Revoke a token immediately (e.g., on logout):

[HttpPost("logout")]
public IActionResult Logout()
{
var token = Request.Headers["Authorization"].ToString().Replace("Bearer ", "");
jwtService.RevokeToken(token);
return Ok();
}

The token's JTI is added to the revocation store.
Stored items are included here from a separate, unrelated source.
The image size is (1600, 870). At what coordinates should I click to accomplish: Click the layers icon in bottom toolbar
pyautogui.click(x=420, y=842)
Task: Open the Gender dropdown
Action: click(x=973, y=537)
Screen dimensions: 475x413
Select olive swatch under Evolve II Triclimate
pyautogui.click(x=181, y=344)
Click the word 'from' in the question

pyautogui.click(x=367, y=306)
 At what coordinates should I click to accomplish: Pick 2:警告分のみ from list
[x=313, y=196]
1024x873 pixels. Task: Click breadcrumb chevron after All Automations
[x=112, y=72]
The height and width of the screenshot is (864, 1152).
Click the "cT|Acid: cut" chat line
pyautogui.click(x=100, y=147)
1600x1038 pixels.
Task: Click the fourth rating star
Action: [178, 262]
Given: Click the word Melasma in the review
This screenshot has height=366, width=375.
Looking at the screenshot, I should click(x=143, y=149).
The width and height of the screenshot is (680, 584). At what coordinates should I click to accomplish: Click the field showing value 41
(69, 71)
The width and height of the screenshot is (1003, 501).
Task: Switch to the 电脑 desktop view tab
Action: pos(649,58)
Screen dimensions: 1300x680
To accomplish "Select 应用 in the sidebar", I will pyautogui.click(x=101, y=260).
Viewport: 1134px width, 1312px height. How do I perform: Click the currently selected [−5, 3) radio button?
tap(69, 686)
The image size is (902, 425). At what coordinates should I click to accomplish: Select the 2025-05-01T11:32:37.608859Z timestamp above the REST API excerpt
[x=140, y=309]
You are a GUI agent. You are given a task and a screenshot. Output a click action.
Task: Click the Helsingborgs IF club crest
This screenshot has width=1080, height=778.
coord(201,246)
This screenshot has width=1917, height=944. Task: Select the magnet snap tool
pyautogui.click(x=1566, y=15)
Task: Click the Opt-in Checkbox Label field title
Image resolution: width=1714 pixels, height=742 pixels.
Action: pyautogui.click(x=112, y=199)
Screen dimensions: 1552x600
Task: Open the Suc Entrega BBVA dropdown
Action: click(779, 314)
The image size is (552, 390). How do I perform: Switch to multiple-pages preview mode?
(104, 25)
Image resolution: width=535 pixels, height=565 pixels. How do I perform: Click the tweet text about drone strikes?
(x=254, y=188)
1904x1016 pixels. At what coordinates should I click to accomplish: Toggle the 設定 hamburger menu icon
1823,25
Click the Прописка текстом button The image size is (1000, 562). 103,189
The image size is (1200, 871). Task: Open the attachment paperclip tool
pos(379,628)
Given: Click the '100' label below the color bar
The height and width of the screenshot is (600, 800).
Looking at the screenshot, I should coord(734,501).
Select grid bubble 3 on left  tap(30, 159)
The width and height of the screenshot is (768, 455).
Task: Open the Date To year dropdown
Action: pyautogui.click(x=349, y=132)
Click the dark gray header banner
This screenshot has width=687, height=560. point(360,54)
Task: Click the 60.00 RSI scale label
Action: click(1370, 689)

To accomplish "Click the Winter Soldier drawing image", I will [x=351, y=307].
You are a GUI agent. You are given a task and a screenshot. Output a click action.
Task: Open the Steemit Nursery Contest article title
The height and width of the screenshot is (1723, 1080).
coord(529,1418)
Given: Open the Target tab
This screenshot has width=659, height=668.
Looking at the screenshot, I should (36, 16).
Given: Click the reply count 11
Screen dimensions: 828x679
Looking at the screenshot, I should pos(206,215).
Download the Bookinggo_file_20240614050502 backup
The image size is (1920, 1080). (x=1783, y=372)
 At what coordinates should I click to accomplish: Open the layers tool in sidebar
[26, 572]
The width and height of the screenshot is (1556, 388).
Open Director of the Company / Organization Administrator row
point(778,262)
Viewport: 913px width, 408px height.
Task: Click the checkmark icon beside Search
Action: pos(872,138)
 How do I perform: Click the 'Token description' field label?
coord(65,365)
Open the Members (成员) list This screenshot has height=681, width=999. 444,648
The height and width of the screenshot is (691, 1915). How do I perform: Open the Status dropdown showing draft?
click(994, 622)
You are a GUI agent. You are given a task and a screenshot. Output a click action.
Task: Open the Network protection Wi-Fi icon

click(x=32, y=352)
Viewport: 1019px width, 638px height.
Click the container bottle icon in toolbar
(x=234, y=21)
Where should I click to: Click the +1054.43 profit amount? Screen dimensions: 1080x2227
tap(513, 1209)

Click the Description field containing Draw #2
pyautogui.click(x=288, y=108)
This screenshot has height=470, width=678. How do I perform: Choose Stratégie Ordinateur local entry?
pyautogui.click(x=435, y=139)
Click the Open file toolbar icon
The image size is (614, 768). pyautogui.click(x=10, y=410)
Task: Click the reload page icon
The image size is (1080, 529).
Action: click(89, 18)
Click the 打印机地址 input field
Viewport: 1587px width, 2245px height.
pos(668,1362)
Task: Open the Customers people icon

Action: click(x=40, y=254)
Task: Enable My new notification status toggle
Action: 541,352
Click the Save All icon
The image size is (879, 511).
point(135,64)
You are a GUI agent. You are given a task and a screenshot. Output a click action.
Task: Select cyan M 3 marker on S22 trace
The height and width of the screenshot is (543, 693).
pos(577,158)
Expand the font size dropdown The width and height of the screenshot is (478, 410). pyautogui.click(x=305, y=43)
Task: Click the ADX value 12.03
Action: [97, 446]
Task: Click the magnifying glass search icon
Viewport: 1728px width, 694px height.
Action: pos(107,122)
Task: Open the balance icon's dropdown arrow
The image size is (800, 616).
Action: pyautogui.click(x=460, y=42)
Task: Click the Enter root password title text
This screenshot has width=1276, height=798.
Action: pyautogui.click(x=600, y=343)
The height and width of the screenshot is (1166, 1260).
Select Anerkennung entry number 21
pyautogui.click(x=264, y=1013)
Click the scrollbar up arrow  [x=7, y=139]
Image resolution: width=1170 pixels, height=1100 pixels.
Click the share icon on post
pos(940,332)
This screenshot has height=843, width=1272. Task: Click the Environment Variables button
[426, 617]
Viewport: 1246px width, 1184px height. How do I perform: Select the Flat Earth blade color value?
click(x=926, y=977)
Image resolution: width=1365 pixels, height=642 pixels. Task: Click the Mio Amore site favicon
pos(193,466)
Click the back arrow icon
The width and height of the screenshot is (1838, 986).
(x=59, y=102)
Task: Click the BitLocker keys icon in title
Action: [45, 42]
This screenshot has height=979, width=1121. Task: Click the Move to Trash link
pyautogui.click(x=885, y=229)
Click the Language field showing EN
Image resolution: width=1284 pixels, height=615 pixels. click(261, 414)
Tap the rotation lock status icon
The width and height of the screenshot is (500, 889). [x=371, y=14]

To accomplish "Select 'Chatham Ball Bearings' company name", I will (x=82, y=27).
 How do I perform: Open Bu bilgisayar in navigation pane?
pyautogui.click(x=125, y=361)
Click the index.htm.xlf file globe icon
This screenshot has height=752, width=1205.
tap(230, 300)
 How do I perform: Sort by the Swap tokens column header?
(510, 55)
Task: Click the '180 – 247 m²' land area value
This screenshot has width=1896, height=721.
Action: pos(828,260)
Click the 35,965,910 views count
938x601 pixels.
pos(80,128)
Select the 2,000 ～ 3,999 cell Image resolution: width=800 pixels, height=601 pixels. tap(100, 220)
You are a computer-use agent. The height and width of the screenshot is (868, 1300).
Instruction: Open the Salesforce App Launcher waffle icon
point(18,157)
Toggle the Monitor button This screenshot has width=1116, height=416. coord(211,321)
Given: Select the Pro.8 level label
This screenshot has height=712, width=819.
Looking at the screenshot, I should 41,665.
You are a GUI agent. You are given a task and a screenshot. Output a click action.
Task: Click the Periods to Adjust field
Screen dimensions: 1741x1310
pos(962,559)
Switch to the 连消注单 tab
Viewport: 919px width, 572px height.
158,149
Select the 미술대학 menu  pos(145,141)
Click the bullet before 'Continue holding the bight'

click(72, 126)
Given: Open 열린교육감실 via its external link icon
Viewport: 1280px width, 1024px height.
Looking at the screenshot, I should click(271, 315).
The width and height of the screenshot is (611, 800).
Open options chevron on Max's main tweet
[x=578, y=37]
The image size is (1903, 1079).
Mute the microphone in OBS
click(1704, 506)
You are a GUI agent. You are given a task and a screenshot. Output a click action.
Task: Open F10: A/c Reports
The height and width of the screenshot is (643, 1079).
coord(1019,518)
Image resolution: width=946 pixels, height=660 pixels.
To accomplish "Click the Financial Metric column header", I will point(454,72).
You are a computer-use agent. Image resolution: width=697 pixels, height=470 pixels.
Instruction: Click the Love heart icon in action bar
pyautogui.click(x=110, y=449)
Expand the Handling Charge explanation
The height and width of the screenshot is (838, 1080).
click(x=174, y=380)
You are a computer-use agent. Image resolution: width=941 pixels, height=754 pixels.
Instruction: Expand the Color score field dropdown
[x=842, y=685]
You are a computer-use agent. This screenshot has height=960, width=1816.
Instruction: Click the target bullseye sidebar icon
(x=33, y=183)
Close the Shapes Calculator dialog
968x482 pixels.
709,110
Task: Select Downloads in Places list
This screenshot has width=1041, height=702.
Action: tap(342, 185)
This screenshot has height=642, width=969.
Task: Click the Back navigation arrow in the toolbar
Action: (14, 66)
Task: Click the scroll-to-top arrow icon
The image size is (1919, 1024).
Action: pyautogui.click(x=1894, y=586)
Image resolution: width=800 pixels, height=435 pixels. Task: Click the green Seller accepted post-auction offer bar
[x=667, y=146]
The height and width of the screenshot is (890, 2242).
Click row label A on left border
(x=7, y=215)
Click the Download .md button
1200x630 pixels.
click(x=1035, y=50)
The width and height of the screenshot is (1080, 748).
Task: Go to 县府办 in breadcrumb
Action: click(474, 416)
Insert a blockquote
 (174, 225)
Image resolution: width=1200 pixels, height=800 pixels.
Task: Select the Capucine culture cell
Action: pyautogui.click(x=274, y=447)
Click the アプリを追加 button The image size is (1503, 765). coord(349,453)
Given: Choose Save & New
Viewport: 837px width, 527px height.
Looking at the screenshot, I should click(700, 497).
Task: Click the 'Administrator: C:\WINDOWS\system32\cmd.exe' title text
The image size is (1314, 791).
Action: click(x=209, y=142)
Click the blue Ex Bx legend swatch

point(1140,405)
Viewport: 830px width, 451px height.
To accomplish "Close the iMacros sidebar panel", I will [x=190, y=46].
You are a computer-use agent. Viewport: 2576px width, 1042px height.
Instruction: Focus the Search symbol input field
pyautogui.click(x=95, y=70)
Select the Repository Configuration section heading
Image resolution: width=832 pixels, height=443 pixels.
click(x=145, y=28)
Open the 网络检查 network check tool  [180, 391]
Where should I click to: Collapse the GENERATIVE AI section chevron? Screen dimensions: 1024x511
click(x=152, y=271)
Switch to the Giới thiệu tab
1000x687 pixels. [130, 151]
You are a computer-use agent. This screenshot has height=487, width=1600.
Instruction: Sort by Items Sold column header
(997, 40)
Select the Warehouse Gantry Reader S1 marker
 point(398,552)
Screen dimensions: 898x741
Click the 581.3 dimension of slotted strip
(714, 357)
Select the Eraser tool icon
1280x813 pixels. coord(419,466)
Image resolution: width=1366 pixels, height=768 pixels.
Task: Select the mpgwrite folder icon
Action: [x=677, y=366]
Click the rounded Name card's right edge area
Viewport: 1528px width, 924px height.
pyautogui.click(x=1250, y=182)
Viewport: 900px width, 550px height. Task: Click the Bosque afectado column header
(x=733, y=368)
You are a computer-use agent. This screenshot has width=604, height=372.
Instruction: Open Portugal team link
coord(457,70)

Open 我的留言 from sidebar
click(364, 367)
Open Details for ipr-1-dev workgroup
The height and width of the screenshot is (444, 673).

Future validation attempts will reject it, even if the signature is valid.

Pipeline Setup

Ensure correct middleware order:

public void Configure(IApplicationBuilder app, IWebHostEnvironment env)
{
app.UseRouting();

// Authentication middleware (validates JWT and populates HttpContext.User)
app.UseAuthentication();

// Authorization middleware (checks permissions)
app.UseAuthorization();

app.UseEndpoints(endpoints => endpoints.MapControllers());
}

Order matters:

  1. Routing first — so route data is available to middleware
  2. Authentication — validates tokens and populates claims
  3. Authorization — checks permissions on populated claims

Key Rotation

RSA keys should be rotated periodically for security:

[HttpPost("admin/rotate-keys")]
[Authorize(Roles = "Admin")]
public IActionResult RotateKeys([FromServices] JwtService jwtService)
{
jwtService.RotateKeys();
return Ok("Keys rotated successfully");
}

All previously signed tokens remain valid (verified with old public key). Only new tokens are signed with the new private key.

JWKS Endpoint

Provide a public endpoint for clients to fetch your public keys:

[HttpGet(".well-known/jwks.json")]
[AllowAnonymous]
public IActionResult GetJwks([FromServices] JwtService jwtService)
{
var jwks = jwtService.GetJsonWebKeySet();
return Ok(jwks);
}

External services can fetch your public keys from this endpoint and validate your tokens without contacting your API.

Cross-References

  • Auth Module Guide — Overall authentication strategy and recommended setup
  • Permission Guide — Role and permission enforcement
  • BFF Guide — Session-based auth with cookies instead of tokens
  • Policy Decision Guide — Centralized authorization with external policy engines

Common Patterns

Extract Claims

public class MyService(IAuthenticateInfoContext context)
{
public string GetUserId() => context.CurrentUserGuid;
public string GetTenant() => context.TenantId ?? "default";
public bool IsAdmin() => context.Permission?.Contains("Admin") ?? false;
}

Validate Expiry Before Refresh

public bool ShouldRefresh(string token)
{
var principal = jwtService.ValidateToken(token);
var exp = principal.FindFirst("exp")?.Value;

return long.TryParse(exp, out var expiryUnix)
&& DateTimeOffset.FromUnixTimeSeconds(expiryUnix) < DateTime.UtcNow.AddMinutes(5);
}

Multi-Tenant Keys

If MultiTenantEnabled: true, specify per-tenant signing keys:

{
"TokenConfigs": {
"MultiTenantEnabled": true,
"SigningKeysByTenant": {
"tenant-1": "secret-for-tenant-1",
"tenant-2": "secret-for-tenant-2"
}
}
}

The JWT service uses the tenantId claim to select the correct key for signing and validation.